A Pakistani woman lives much of her life in the Middle East, facing many obstacles in her search for love and financial security, in this novel.
Sawera is born in Pakistan in 1978, and is immediately given up for adoption by her biological mother to her sister, then childless. After Sawera’s adoptive parents have two sons, she becomes the family scapegoat, often being beaten by her mother (as when the girl comes home early and catches her parent kissing a man who’s not her husband). Sawera craves acceptance through romance and gains a bad reputation in high school. Jumping into marriage at age 17, she slaves for her husband, Wasim, and his three brothers and father; bears three children; and soon looks for another escape. Like her father before her, she seeks a work visa in Saudi Arabia; leaving her husband behind, she takes her children abroad.

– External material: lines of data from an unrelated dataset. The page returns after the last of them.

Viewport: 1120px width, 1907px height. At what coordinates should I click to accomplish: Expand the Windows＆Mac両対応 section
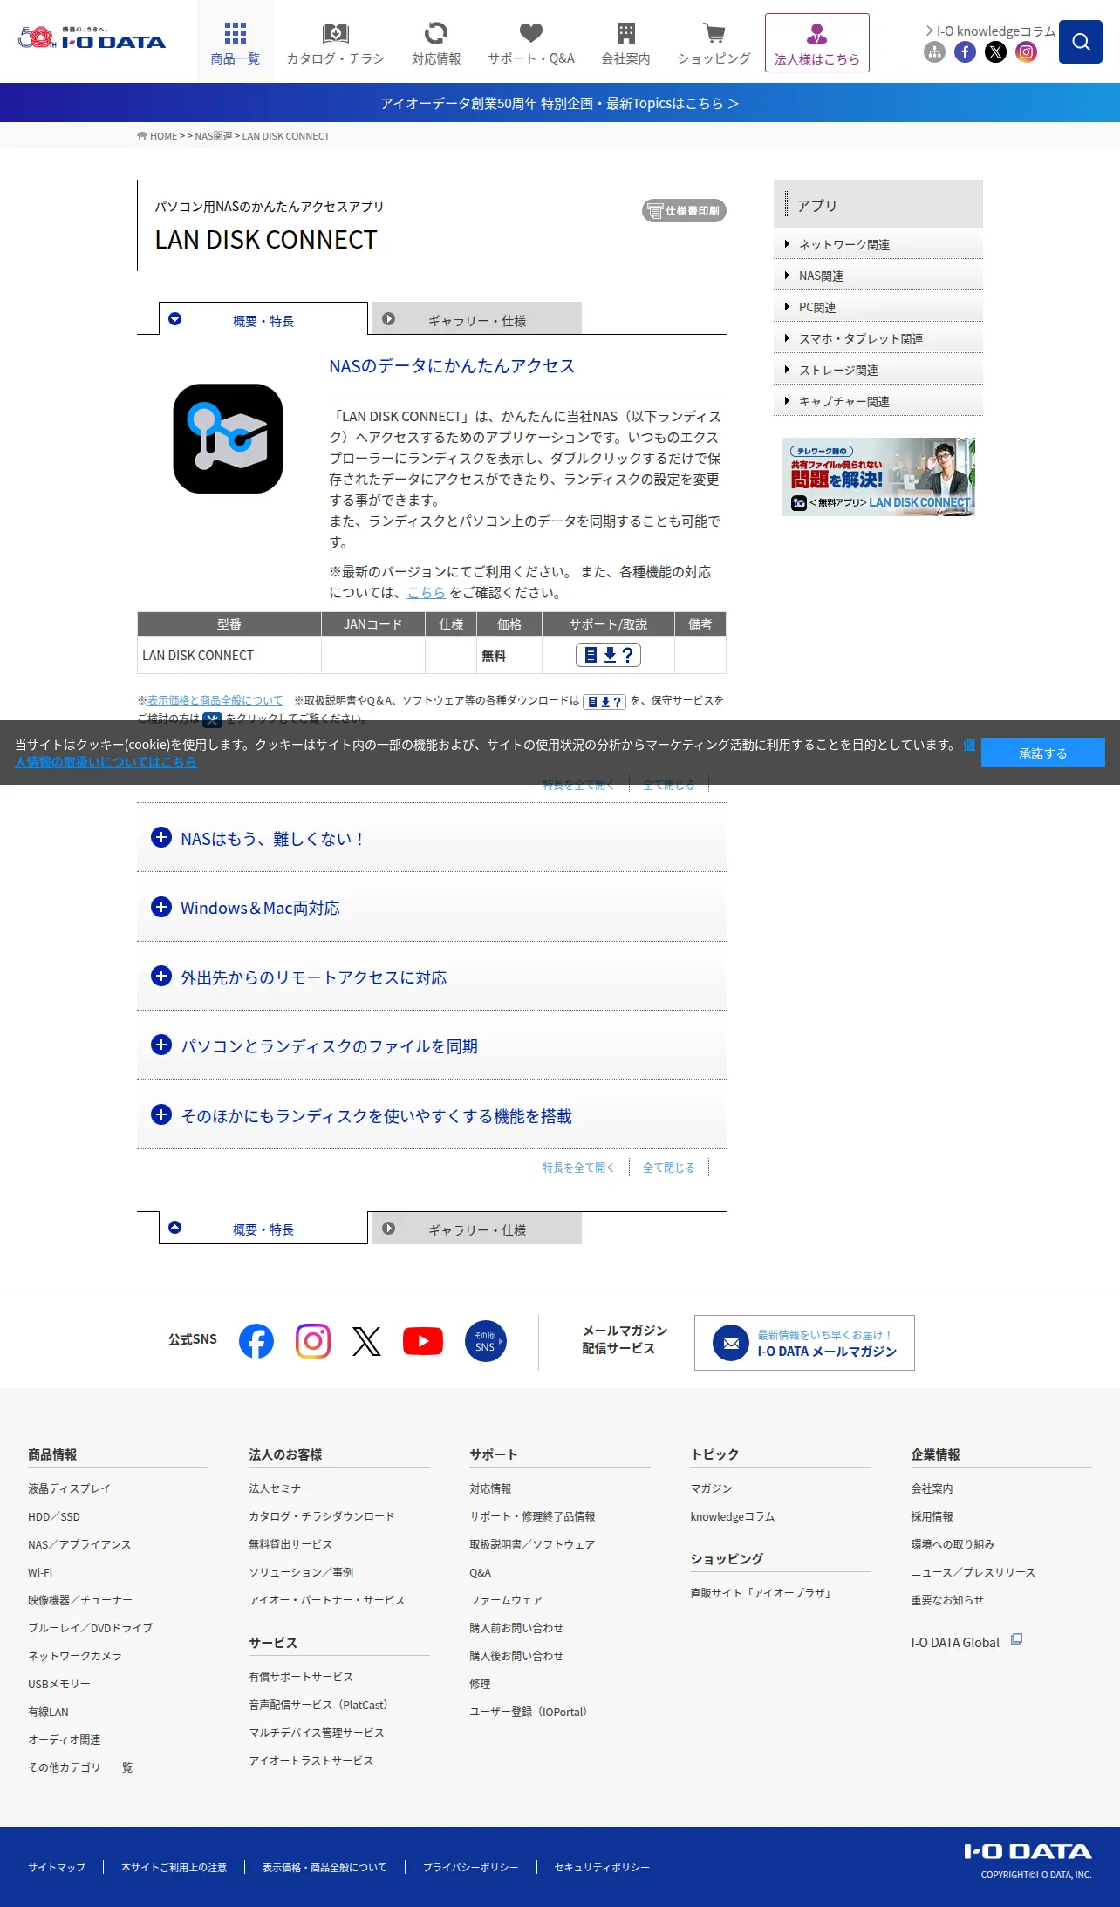(x=432, y=908)
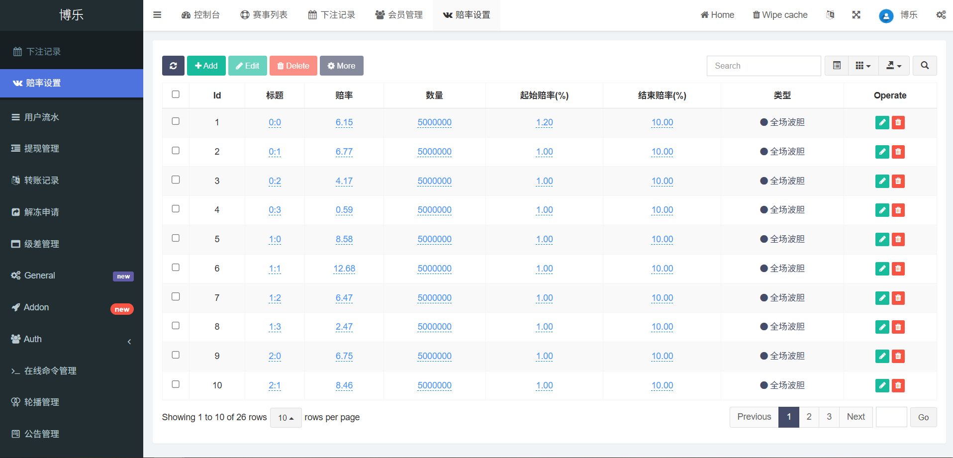This screenshot has height=458, width=953.
Task: Open 提现管理 in the sidebar
Action: pyautogui.click(x=42, y=149)
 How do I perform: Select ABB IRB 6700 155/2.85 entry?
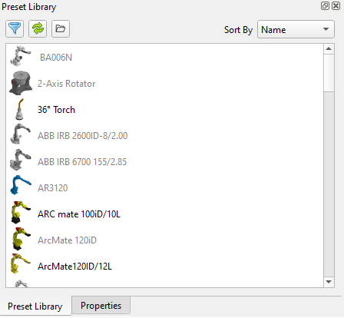[x=164, y=162]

The money is good, but working in Saudi Arabia, and later in Bahrain, as an expatriate is a constant scramble for visa extensions and being at the mercy of exploitative sponsors, some extracting money and others sexual favors. Sawera must often leave her kids in Pakistan with relatives while she works, divorces, marries, divorces again, and tries to become a beautician. In the end, her life gets on the right track at last. Sawera both experiences and causes suffering (her children are often lonely and left with unaffectionate caretakers), but Gumber (Dying to Live, 2017, etc.) tells her story as a matter of triumphal survival in harsh circumstances. Something like Becky Sharp, Sawera is a survivor who, despite guilt pangs, sees moralizing as hypocrisy, especially in a world where the rich and well-connected get away so easily with cheating and using the powerless. On occasion, Sawera isn’t very subtle about pulling the heartstrings: Her mother “beat me up so much that I carried the bruises for weeks. My real bruises took an even longer time to heal. The bruises to my soul.” Overall, though, she’s convincing, and admirable in her determination to improve life for herself and her kids.
A sometimes-melodramatic but compelling survivor’s story.